━━ Task inputs
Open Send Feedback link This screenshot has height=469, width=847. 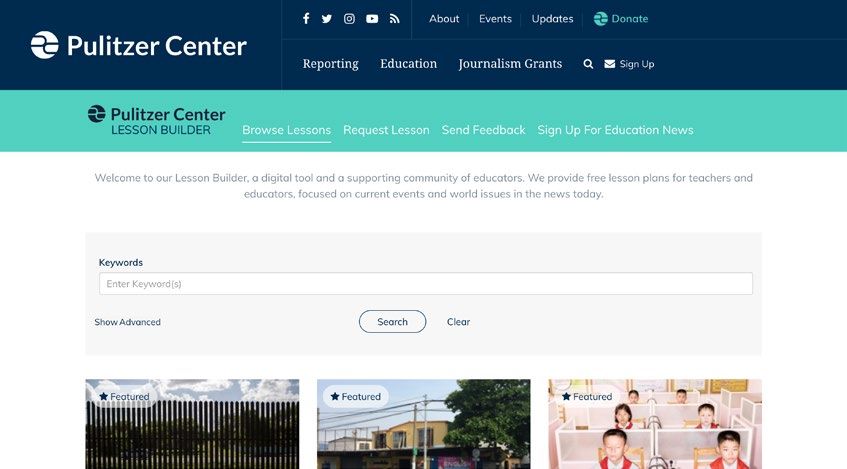(483, 130)
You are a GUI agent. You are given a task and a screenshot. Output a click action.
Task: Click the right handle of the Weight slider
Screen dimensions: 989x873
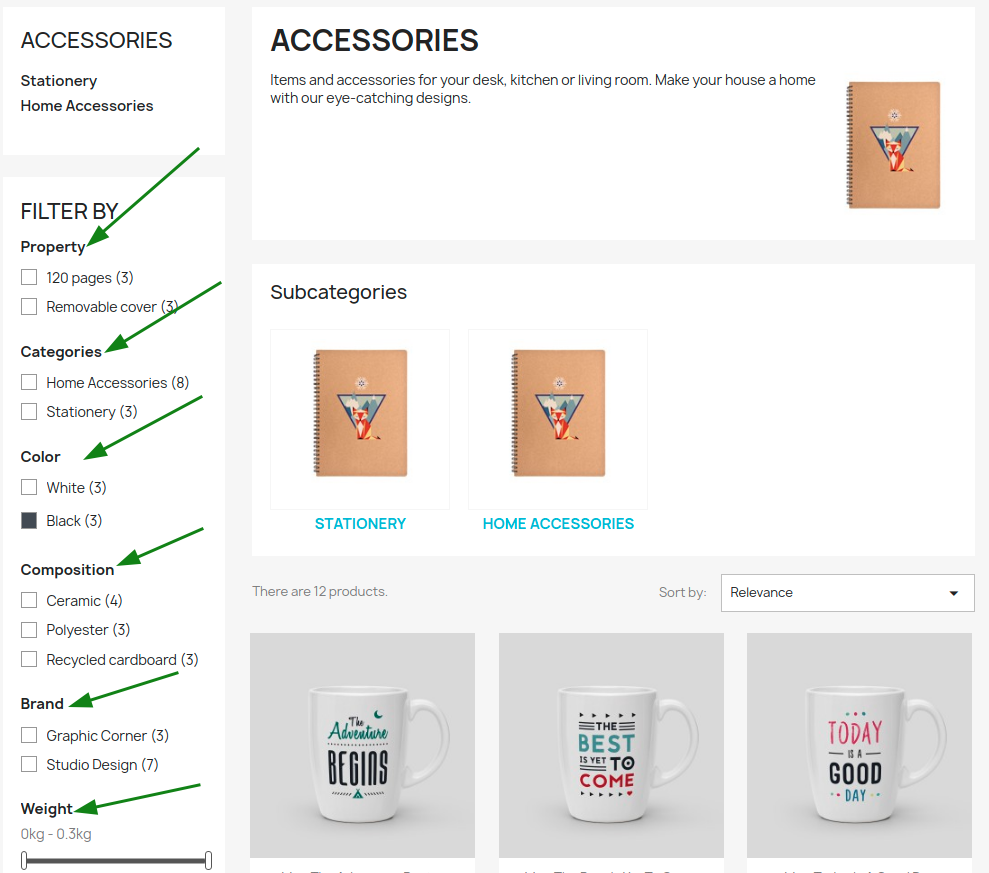pyautogui.click(x=208, y=860)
━━━━
Could you write out, word for word, the lines from the one containing "Task: Click the" through the last line of the records, leaving out the pictures?

Answer for the task
Task: Click the right handle of the Weight slider
Screen dimensions: 989x873
pyautogui.click(x=208, y=860)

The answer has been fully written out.